Page MenuHomePhabricator

Reduce Flow DB queries on Special:Contributions
Open, MediumPublic

Description

I looked through the 861 (!) SQL queries that are issued when I visit Special:Contributions/Catrope on my localhost (39 Flow lines out of 50 total), and found the following excessive queries:

  • 118 calls (3 per rendered row?) calls to SELECT * FROM flow_tree_revision JOIN flow_revision rev ON ((tree_rev_id = rev_id)) WHERE rev_type_id = 'X' AND rev_type = 'Y' ORDER BY rev_id DESC LIMIT 100 is called once for every rendered revision and for every current revision by RevisionStorage, called indirectly from AbstractQuery::loadMetadataBatch(). This query occurs 118 times on my localhost (probably 3 queries per rendered row?).
  • 85 calls to SELECT page_namespace,page_title,page_id,page_len,page_is_redirect,page_latest,page_content_model FROM page WHERE page_id = 'N' LIMIT 1, even many times for the same page. These calls come from $result->workflow->isDeleted() (which calls Title::newFromID()) in the loop in ContributionsQuery::getResults(). The problem appears to be that while there is an existence cache for titles by name, there isn't one by ID.
  • While formatting each row (RevisionFormatter::formatApi()), RevisionActionPermissions::isAllowed() is called. This results in several queries:
    • SELECT * FROM flow_tree_revision JOIN flow_revision rev ON ((tree_rev_id = rev_id)) WHERE rev_type_id = 'X' AND rev_type = 'Y' ORDER BY rev_id DESC LIMIT 100 from `RevisionActionPermissions::getRoot()
    • Sometimes that same query but with a different type_id is also called from CollectionCache::getLastRevisionFor(), but this doesn't happen for every row
    • SELECT * FROM flow_topic_list WHERE topic_id = 'X' LIMIT 1 from AbstractCollection::getBoardWorkflow()
    • SELECT page_namespace,page_title,page_id,page_len,page_is_redirect,page_latest,page_content_model FROM page WHERE page_id = 'N' LIMIT 1 from Workflow::isDeleted()
  • RevisionFormatter::buildActions() then proceeds to call Workflow::isDeleted() a bunch more times (indirectly, , resulting in another ~33 Title::newFromId() queries

More stuff happens after that that I didn't bother to narrate. In total, I saw 337 Title::newFromId queries, 266 RevisionStorage::findInternal queries and 187 BasicDbStorage::find (flow_topic_list) queries, accounting for 790 of the 861 queries on this page. In production, this isn't as much of a problem because of the indexes, but we're talking about getting rid of those. With proper batching and in-process caching, we should be able to eliminate hundreds of queries.

Event Timeline

Catrope raised the priority of this task from to Needs Triage.
Catrope updated the task description. (Show Details)
Catrope added subscribers: Catrope, matthiasmullie.
Restricted Application added subscribers: StudiesWorld, Aklapper. · View Herald Transcript

I think most of those queries are caused by Flow permission checks.

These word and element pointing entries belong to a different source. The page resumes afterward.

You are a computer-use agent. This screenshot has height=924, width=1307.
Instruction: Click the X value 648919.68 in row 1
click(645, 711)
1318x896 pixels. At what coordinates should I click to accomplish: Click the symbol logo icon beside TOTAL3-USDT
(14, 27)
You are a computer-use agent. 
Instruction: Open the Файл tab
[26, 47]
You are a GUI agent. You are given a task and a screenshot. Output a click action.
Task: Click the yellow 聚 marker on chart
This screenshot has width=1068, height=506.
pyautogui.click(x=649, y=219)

RevisionActionPermissions::isAllowed used to only check the given revision, and that was easily implemented.
Then we also had to check the previous revision. Never really refactored that, since it's usually already in memory anyway.
Then we also needed to start checking root revision. Then look if the page is deleted. ...

All of these are still somewhat manageable on regular pages, but adds up quickly when iterating over a lot of revisions (like contributions)

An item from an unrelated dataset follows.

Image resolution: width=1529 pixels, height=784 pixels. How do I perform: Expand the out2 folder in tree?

At some point, permissions will need to be properly refactored (so far, it's mostly been ignored because other permission-related drastic changes for RevDel & granular suppression are coming)

From my numbers it looks like we could fix almost half of this by caching the existence of page IDs (for the Title::newFromId( $id ) !== null check in isDeleted()), and prepopulating that cache with a single batch query. 337 of the 790 queries I saw were newFromId queries, so that should have a big impact.

But maybe I'm missing the forest for the trees and there are higher-level changes we would make that would let us check deleted-ness of workflows less often?

Agree with Matthias we should save bigger changes for when we go to implement the major permission changes.

The caching idea makes sense. Maybe core has something for this. I didn't see it at a quick glance, though (the main ones are oriented around title->exists caching). If not, easy to implement in Flow.

Catrope triaged this task as High priority.Dec 19 2015, 1:33 AM
Catrope lowered the priority of this task from High to Medium.